>>

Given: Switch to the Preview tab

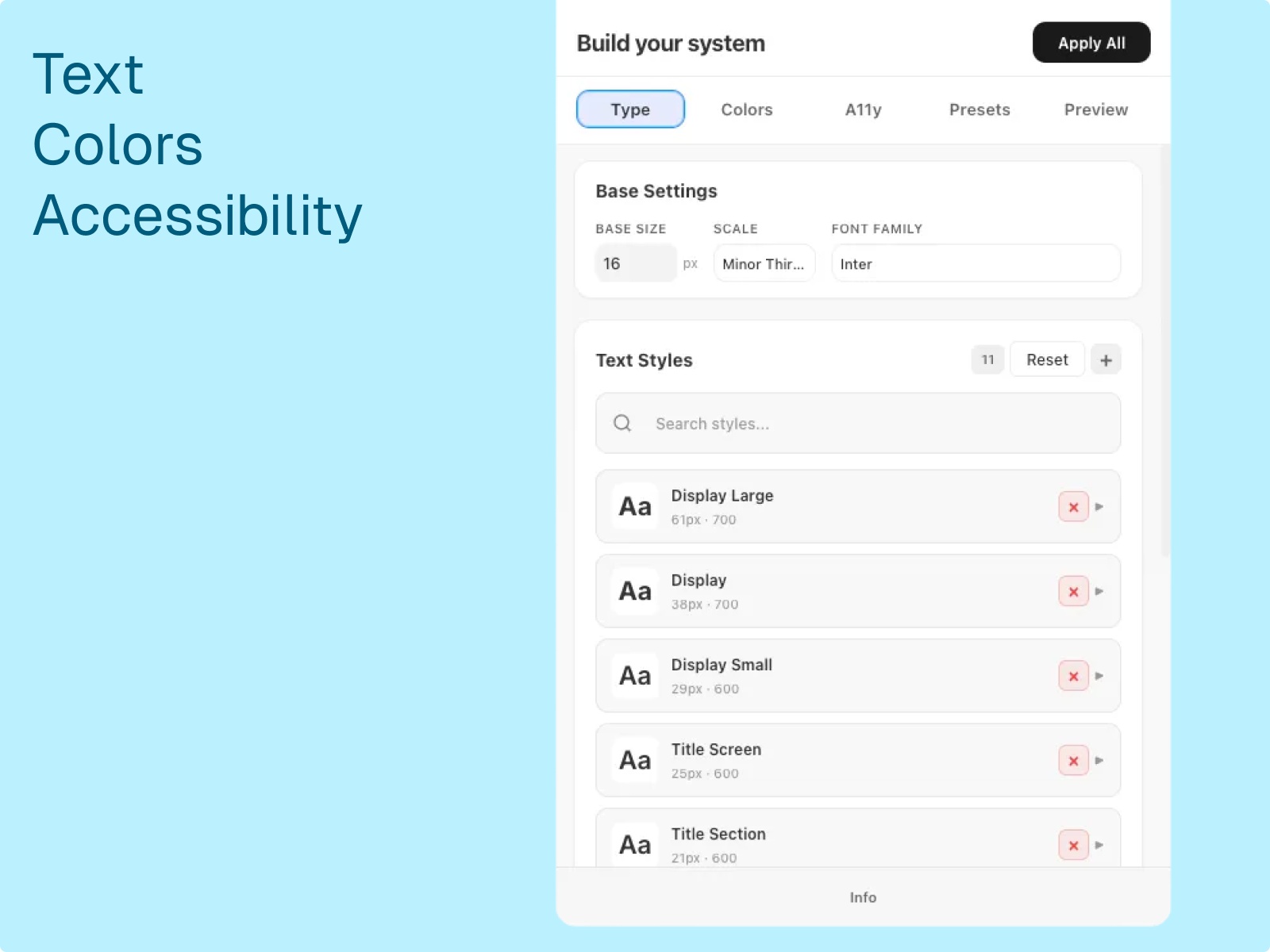Looking at the screenshot, I should pyautogui.click(x=1095, y=109).
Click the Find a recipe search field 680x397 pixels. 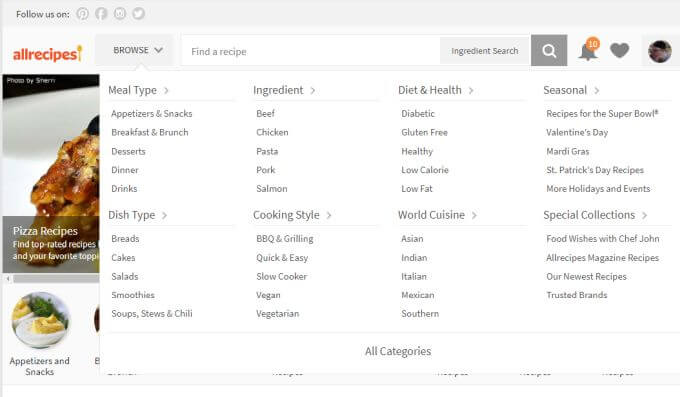point(311,51)
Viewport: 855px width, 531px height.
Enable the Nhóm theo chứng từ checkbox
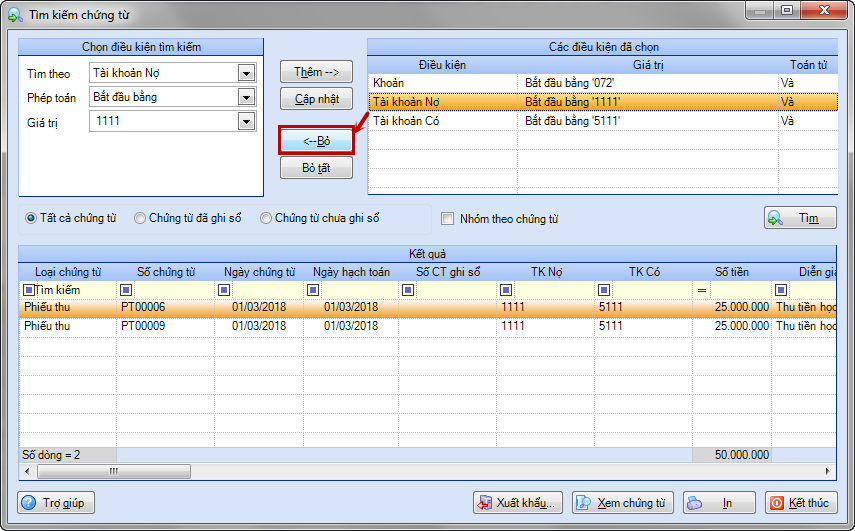(448, 219)
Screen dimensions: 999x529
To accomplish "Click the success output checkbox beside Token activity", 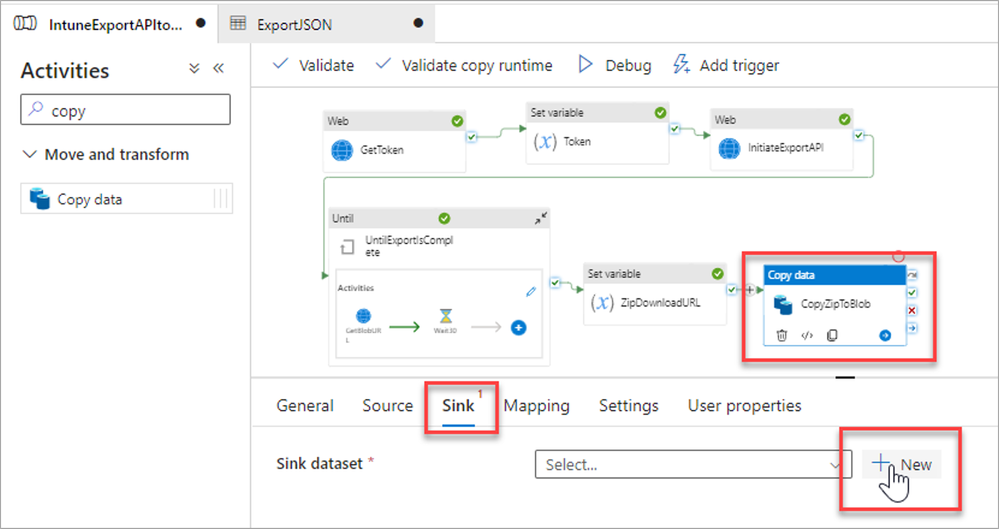I will (674, 129).
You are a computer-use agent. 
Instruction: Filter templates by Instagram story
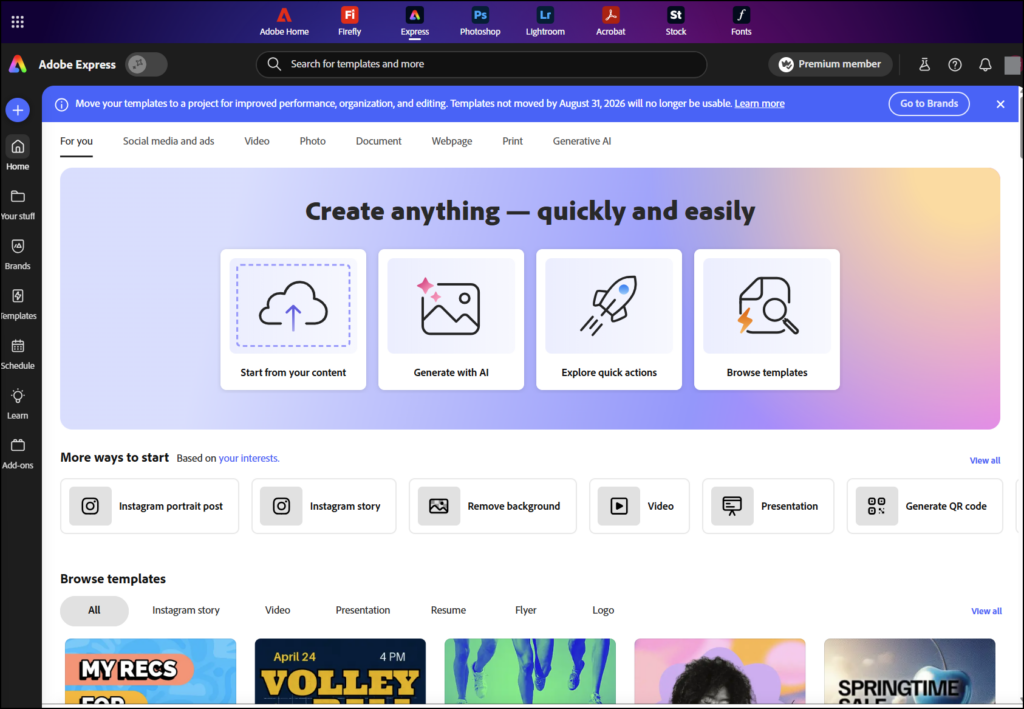tap(186, 610)
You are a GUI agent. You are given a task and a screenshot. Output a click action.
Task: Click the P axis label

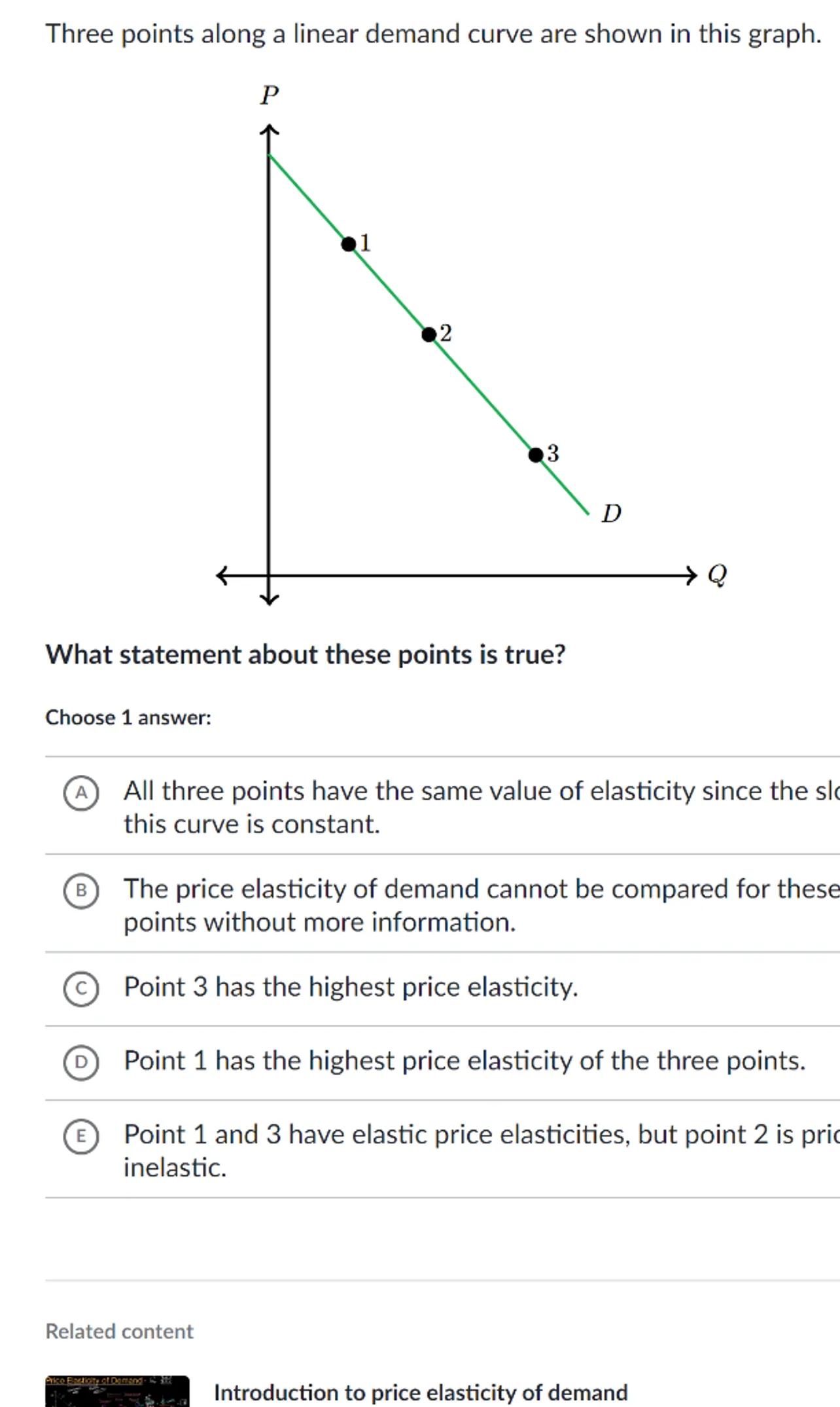click(270, 96)
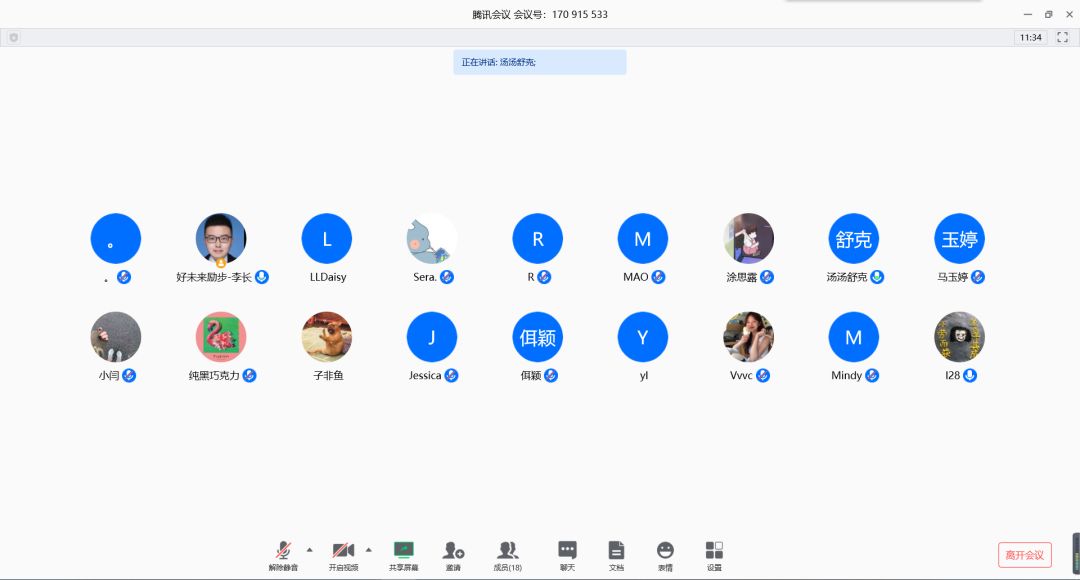Image resolution: width=1080 pixels, height=580 pixels.
Task: Expand audio options arrow beside the microphone
Action: click(309, 550)
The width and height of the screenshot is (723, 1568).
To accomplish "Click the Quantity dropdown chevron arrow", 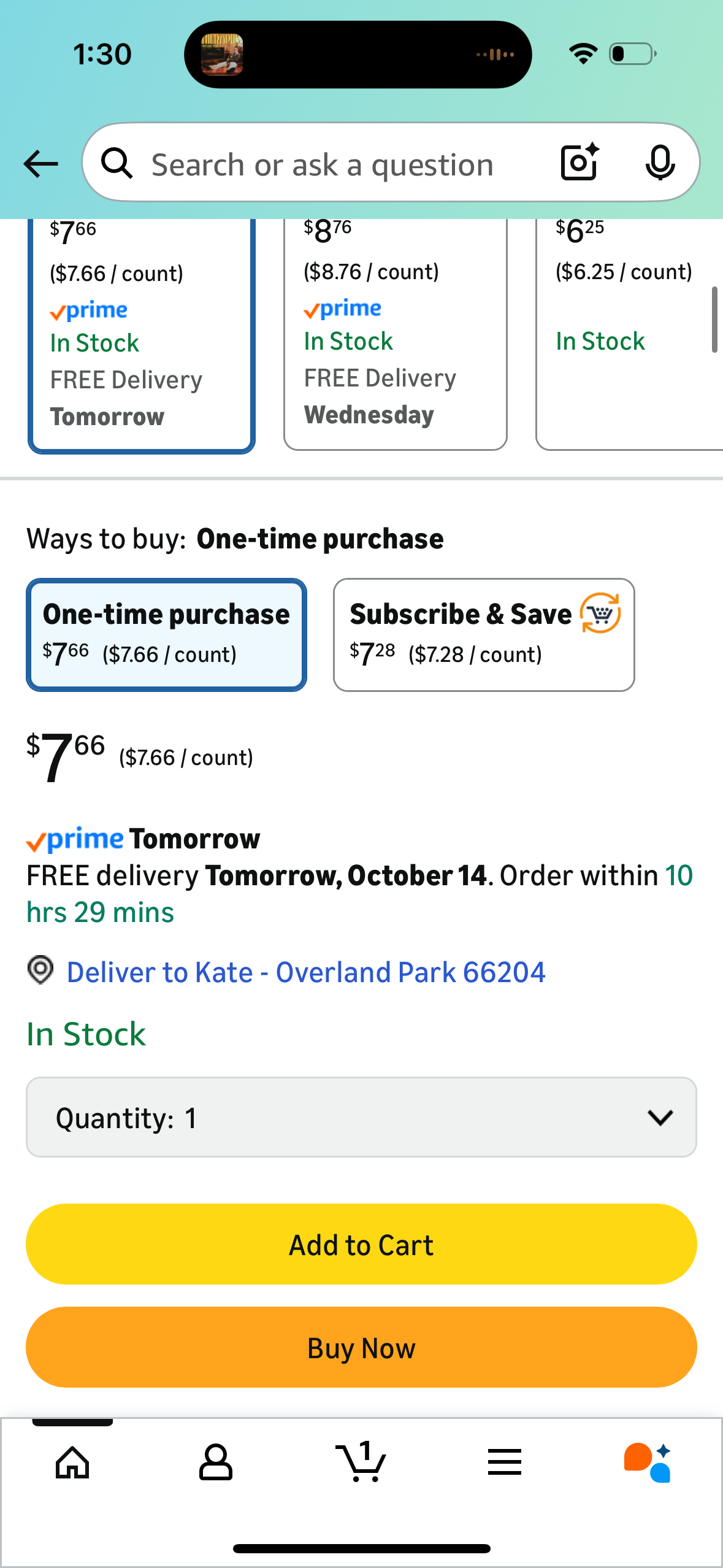I will click(x=660, y=1117).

<<

_What to produce:_ Show every line of the listing that includes the word "agent".

_Result of the exercise:_
You are a computer-use agent. 
You are a GUI agent. You are given a task and a screenshot. Output a click action.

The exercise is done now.